The centre focuses on improving the children's living conditions and providing education.Aged between five and 16, some of these children have been working from a tender age and were deprived of an education due to the lack of a birth certificate. This issue has now been brought to the notice of the relevant government authorities. Depending on their ages, the children attend either normal school or are given vocational training. Boys learn skills like carpentry and technical training, while the girls are taught sewing and dressmaking.

Chandila Colombege , a representative of the humanitarian organization, World Vision Sri Lanka, says, they "live like a large family". The centre is well equipped with facilities. The authorities see to it that cultural and religious diversity is maintained. The centre aslo sees to the interests of the parents of these children and has initiated a programme to rehabilitate them. Part of their problem is the "barrier between normal society and the street dwellers" says Chandila. To overcome the distrust between the two communities, they have monthly parent meetings where professionals speak about family planning and income generation.

Chandila described some of their success stories to us.

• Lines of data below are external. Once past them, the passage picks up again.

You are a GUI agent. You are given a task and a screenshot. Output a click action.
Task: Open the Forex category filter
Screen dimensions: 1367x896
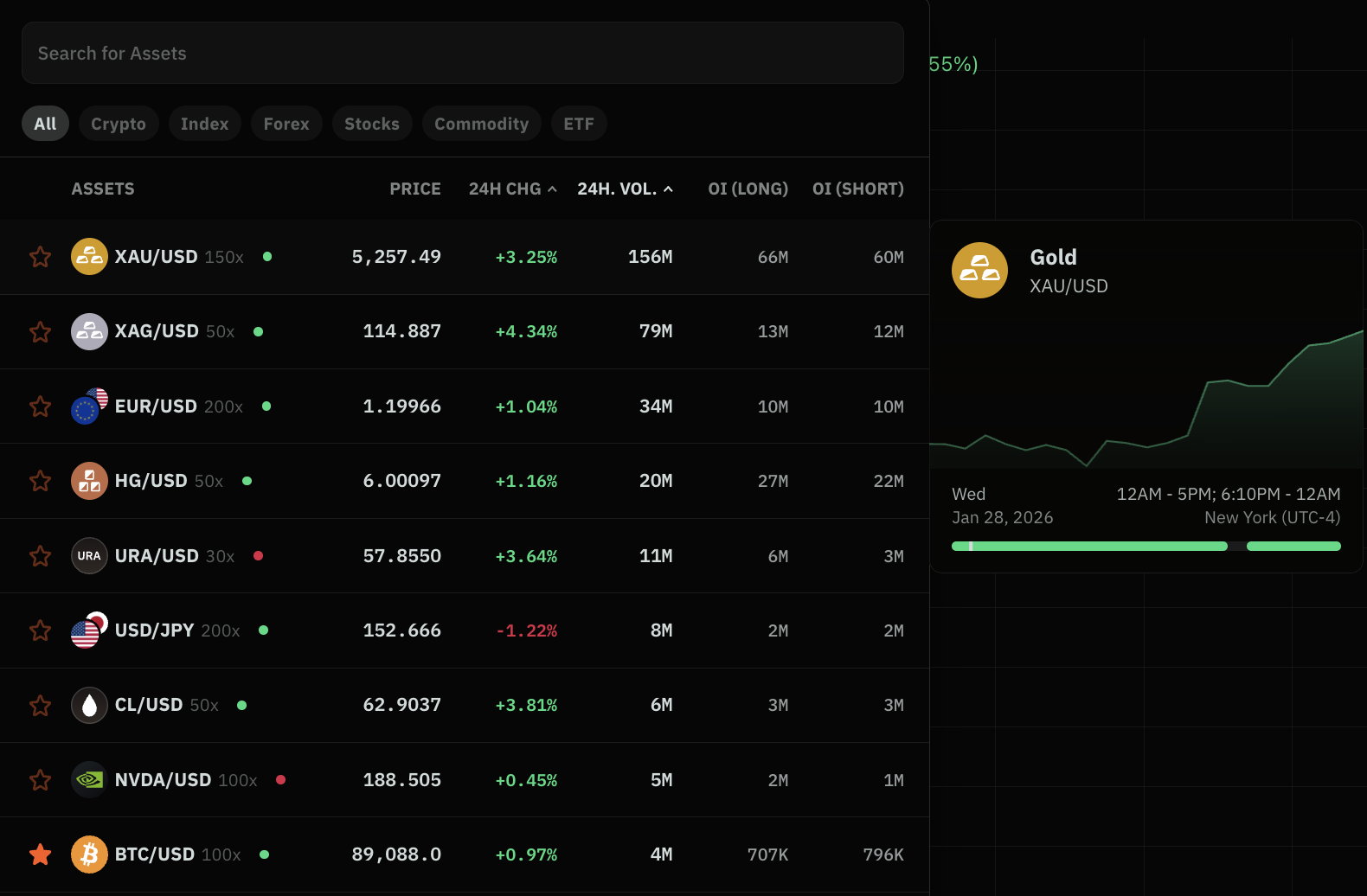tap(286, 124)
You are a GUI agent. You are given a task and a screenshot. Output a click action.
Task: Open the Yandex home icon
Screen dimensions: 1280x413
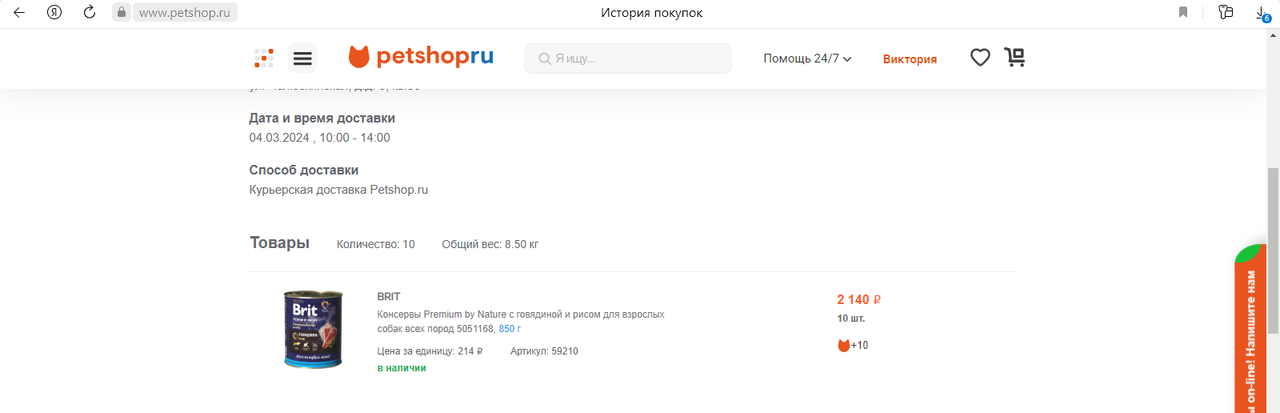click(54, 12)
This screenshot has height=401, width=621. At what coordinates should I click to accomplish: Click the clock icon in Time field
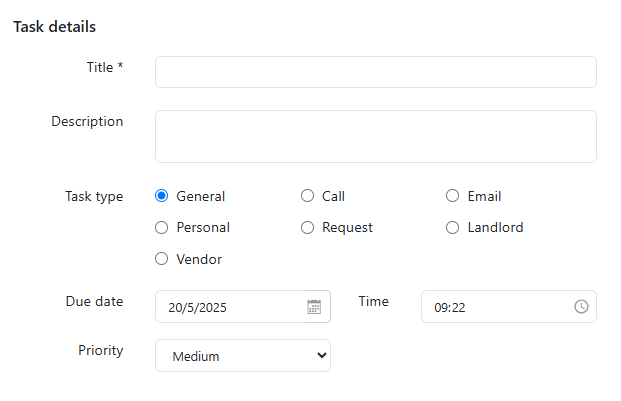click(x=581, y=307)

There are many children who are at the top of their class even though they've never been to school before. Having undergone vocational training, one of the young men at the centre is now working happily at Maxies. The centre also has its branch in Kandy and a drop-in centre at Kotahena.

The Friends Childcare Project receives most of their funding from overseas although much more is needed.Yet, the biggest problem these children face is prejudice. The main aim of the programme is to build a "positive public image" and overcome the discrimination these young people face. It is not enough to be sympathetic, we need to be more constructive says Chandila.